Required actions
1: Please reproduce the passage of the SAP Intelligent RPA article below between "How to Build" and "into SAP transactions.", inclusive.
2: Write the next part of the SAP Intelligent RPA OCR article that follows, picking up after its final sentence.

Source passage
^^^^^^^^
Skip to Content
Technical Articles
Author's profile photo Abinaya Rajeshkannan

How to Build Custom OCR in SAP Intelligent RPA

Background:

SAP Intelligent Robotic Process Automation is an automation tool in which software mimic human-like manual mouse clicks, filling the details in the transactions, which helps mundane and repeatable business processes [1].

Most businesses use unstructured data(in pdf/jpg) in their day to day life, for example, invoices, scanned documents, handwritten scanned documents. In SAP Intelligent RPA, we might need to process these types of unstructured documents in order to fetch the data like invoice number, PO number, date, etc and feed into SAP transactions.

In this blog post, We are going to see how we can handle unstructured data in SAP Intelligent RPA. Let’s see, how we can extract the information from these documents.
^^^^^^^^
Dataset extract
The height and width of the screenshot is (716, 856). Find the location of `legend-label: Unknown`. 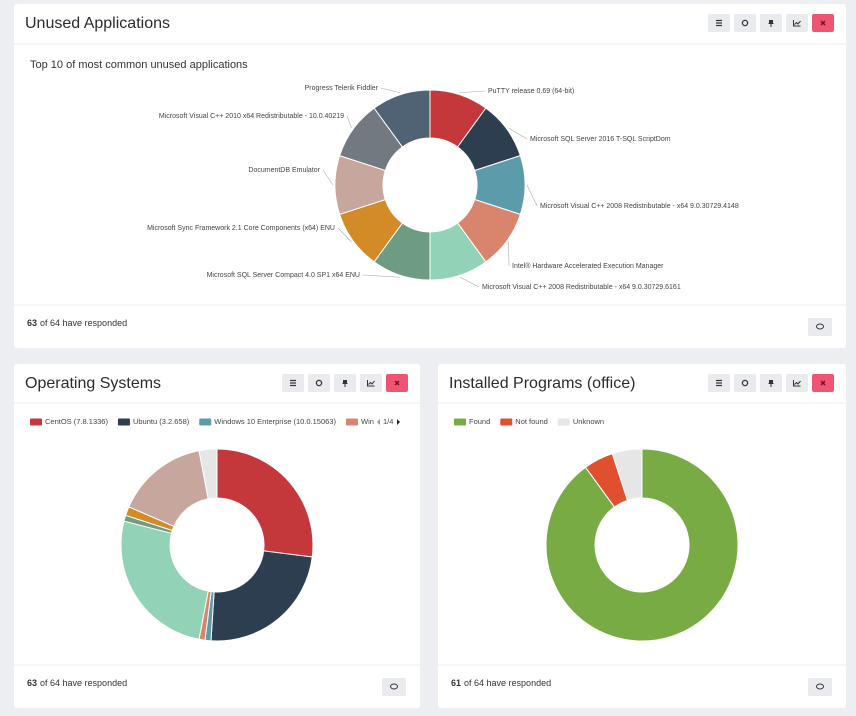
^^^^^^^^
Answers by item number
1:
How to Build Custom OCR in SAP Intelligent RPA

Background:

SAP Intelligent Robotic Process Automation is an automation tool in which software mimic human-like manual mouse clicks, filling the details in the transactions, which helps mundane and repeatable business processes [1].

Most businesses use unstructured data(in pdf/jpg) in their day to day life, for example, invoices, scanned documents, handwritten scanned documents. In SAP Intelligent RPA, we might need to process these types of unstructured documents in order to fetch the data like invoice number, PO number, date, etc and feed into SAP transactions.

2:
Data Description:

Most of the unstructured invoices will be in pdf, image or handwritten format.  The below approach will help you to process all these three types of data. I am going to choose the language: Vietnamese which is one of the toughest languages to handle in OCR. For illustration purposes, I have created a dummy Vietnamese text pdf that contains Company Name, Address, Tel phone number, Invoice Number and Account Number. We are going to extract the page from the pdf and convert it into the image and then apply OCR to the image.

 

Implementation:

Steps in SAP Intelligent RPA:

1. Create a new project in SAP Intelligent RPA Desktop Studio.

2. Go to Workflow and create a new workflow.

3. Drag custom from activities bar next to start in the workflow. You will find Custom under activities bar in the bottom right corner of the desktop studio

4. After step 3: your workflow appears like the below screenshot,

5. Now, press build to build this project.

6. Once the project is built, the code would have been created.

Approach for OCR:

We built the project in Desktop Studio, now let’s move on to the OCR side. I used deep learning pre-trained models-vie.traineddata from tessdata(https://github.com/tesseract-ocr/tessdata) to extract fields from the above Vietnamese pdf. Tessdata totally offers more than 120 languages. Hence, if you want to use a different language then you can download <<your language>>.traineddata from the above-mentioned link and place it in tessdata folder and follow a similar procedure as below.

Steps:

1. Clone the repository(https://github.com/Abinaya23/ocr_extraction.git) inside your SAP Intelligent RPA project folder. I have added all the required files for this blog post in this repository.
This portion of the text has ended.